Concepts
Core ideas behind aide.sh, mapped to Docker equivalents where applicable.
Images vs Instances
| Docker | aide.sh | Description |
|---|---|---|
| Image | Image | Immutable snapshot built from Agentfile.toml |
| Container | Instance | Running copy of an image with its own state |
| Dockerfile | Agentfile.toml | Declarative manifest |
| docker build | aide.sh build | Package into image |
| docker run | aide.sh run | Create instance from image |
| docker exec | aide.sh exec | Run a command inside instance |
Images live in ~/.aide/images/. Instances live in ~/.aide/instances/.
Agentfile.toml
The manifest that defines an agent. Contains:
- [agent] — name, version, description, author
- [persona] — pointer to a markdown file describing the agent's identity
- [skills.NAME] — executable capabilities (scripts or prompts)
- [seed] — static data bundled into the image
- [env] — required and optional environment variables
- [soul] — LLM routing preferences
Skills
A skill is a named capability. Two types:
- Script-based — a shell script (
skills/hello.sh) that receives args via$1,$2, etc. - Prompt-based — a markdown file (
skills/summarize.md) interpreted by an LLM at runtime.
Skills are invoked with aide.sh exec <instance> <skill> [args...].
Persona
A markdown file that describes who the agent is. Used by LLMs when the agent runs in semantic mode. Has no effect in explicit (non-LLM) mode.
Vault
Encrypted secret storage. Secrets are injected as environment variables at skill execution time. Three-tier scoping:
- Per-skill env — highest priority, set in
[skills.NAME] env - Per-agent env — set in
[env] - Vault — global secrets, lowest priority
See Vault & Secrets for details.
Semantic injection (the -p flag)
By default, aide.sh exec runs skills explicitly -- you name the skill and pass args.

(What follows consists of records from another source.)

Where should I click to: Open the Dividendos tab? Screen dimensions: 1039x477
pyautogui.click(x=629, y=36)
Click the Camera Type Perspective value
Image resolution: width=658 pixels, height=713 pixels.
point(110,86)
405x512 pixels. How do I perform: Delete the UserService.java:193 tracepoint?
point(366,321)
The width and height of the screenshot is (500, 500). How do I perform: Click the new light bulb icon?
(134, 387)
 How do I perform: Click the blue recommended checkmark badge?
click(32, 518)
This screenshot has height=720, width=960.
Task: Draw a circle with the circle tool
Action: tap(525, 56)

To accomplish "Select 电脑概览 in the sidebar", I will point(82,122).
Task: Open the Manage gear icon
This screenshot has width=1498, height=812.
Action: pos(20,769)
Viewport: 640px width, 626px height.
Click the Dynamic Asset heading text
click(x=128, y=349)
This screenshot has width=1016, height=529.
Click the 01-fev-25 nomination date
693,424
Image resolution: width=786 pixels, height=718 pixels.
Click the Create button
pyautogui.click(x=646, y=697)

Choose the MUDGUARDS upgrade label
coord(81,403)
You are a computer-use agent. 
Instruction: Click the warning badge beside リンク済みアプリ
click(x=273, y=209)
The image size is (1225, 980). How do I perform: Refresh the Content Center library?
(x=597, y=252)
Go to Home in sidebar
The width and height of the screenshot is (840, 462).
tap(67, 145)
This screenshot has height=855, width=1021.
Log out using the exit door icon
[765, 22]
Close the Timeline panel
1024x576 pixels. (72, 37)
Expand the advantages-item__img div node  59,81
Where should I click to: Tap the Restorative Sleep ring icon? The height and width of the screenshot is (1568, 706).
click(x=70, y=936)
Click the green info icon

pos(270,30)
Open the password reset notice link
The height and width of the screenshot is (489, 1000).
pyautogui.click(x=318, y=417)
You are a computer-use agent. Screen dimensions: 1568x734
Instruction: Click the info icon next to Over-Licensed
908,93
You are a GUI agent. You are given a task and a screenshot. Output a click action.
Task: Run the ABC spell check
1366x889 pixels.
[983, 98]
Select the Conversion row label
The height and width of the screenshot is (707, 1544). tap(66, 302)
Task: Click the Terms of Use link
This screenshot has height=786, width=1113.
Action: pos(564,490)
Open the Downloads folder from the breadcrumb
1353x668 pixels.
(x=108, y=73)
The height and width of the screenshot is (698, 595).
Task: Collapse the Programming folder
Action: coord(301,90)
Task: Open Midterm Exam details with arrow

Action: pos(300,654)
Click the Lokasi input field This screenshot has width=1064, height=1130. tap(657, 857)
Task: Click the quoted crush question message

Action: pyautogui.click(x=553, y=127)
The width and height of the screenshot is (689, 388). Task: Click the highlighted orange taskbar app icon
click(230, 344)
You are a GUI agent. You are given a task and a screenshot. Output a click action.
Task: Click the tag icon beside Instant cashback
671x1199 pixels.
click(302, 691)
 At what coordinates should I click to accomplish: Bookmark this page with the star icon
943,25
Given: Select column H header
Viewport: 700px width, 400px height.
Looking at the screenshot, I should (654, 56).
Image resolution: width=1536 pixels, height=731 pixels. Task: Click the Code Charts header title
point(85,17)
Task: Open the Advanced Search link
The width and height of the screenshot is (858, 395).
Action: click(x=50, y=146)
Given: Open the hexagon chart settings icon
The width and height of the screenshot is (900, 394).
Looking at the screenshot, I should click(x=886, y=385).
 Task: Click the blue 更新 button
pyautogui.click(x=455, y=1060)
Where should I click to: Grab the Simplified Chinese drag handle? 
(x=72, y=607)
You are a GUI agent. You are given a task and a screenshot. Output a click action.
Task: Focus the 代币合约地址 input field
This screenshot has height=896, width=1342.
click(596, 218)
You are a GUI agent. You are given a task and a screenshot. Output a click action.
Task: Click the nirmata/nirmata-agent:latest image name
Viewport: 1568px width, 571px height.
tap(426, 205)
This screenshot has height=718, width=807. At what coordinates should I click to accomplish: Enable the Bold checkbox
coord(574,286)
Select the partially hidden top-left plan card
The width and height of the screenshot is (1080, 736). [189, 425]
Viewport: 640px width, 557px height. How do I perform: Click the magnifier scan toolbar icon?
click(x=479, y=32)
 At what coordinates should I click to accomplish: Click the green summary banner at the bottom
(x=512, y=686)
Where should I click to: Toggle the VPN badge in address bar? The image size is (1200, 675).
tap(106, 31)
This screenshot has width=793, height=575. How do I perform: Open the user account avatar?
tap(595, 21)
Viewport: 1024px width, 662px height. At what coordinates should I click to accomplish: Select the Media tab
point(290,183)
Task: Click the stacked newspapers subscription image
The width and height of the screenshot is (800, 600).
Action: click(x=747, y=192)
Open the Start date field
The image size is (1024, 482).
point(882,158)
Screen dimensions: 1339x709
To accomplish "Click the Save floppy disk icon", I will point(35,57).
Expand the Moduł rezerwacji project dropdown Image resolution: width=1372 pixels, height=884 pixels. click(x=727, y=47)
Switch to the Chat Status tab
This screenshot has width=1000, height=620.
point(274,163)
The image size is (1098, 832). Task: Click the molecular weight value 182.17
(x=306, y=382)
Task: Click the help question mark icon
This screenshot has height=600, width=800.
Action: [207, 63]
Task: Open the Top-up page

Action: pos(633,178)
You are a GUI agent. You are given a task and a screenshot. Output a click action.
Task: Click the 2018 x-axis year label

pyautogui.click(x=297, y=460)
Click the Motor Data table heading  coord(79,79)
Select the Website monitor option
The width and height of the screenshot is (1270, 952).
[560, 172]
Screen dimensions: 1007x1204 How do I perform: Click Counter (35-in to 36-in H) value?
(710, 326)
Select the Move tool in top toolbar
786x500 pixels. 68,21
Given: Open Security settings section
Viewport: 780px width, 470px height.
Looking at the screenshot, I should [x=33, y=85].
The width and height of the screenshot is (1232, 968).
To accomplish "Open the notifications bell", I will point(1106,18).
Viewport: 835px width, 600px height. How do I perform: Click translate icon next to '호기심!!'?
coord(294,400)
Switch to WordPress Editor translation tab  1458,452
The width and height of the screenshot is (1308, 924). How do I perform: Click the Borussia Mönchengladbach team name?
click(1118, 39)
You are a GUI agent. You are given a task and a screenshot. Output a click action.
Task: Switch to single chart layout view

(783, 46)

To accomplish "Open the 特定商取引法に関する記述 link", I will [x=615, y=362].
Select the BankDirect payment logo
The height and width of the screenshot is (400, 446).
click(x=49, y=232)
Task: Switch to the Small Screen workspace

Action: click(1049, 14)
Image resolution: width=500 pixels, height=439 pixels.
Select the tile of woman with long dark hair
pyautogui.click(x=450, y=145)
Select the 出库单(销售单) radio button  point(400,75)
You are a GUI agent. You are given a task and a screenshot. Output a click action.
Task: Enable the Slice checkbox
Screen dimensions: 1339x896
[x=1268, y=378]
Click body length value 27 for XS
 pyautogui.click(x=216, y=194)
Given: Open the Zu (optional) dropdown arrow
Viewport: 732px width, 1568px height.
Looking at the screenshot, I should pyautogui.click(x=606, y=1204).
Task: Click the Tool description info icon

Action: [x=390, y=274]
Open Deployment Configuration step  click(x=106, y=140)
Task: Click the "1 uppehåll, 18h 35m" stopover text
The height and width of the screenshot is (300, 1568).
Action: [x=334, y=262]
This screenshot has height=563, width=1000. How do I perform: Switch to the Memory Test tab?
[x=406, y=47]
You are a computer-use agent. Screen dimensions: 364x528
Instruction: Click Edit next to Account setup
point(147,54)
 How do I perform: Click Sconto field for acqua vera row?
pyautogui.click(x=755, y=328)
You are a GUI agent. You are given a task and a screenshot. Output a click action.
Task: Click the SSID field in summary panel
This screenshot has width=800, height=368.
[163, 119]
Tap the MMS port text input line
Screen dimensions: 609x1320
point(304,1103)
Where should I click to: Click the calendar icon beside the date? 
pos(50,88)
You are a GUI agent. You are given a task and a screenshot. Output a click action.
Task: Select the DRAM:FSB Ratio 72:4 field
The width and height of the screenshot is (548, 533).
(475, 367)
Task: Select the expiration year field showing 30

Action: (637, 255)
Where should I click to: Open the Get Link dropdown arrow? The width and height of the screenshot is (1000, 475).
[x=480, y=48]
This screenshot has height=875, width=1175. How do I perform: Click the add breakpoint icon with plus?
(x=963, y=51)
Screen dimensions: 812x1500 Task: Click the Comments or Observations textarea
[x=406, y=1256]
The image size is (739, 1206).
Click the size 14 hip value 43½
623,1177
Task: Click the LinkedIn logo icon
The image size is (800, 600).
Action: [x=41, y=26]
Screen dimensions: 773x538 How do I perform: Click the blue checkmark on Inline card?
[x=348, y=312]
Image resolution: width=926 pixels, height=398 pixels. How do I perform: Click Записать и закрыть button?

Add -p and the input becomes a natural language prompt routed through an LLM:
# explicit: you pick the skill and args
aide.sh exec bot email check
# semantic: LLM picks the skill and args
aide.sh exec -p bot "do I have new mail?"
The agent itself is unchanged. The -p flag wraps it with an LLM reasoning layer. Without -p, no LLM is involved -- the human acts as the reasoning layer.
MCP (Model Context Protocol)
MCP lets LLM hosts (Claude Code, Cursor, etc.) call aide.sh agents as tools. Running aide.sh setup-mcp registers your agents so that an LLM can:
- List available agents and skills
- Execute skills and read output
- Access logs
See MCP Integration for setup instructions.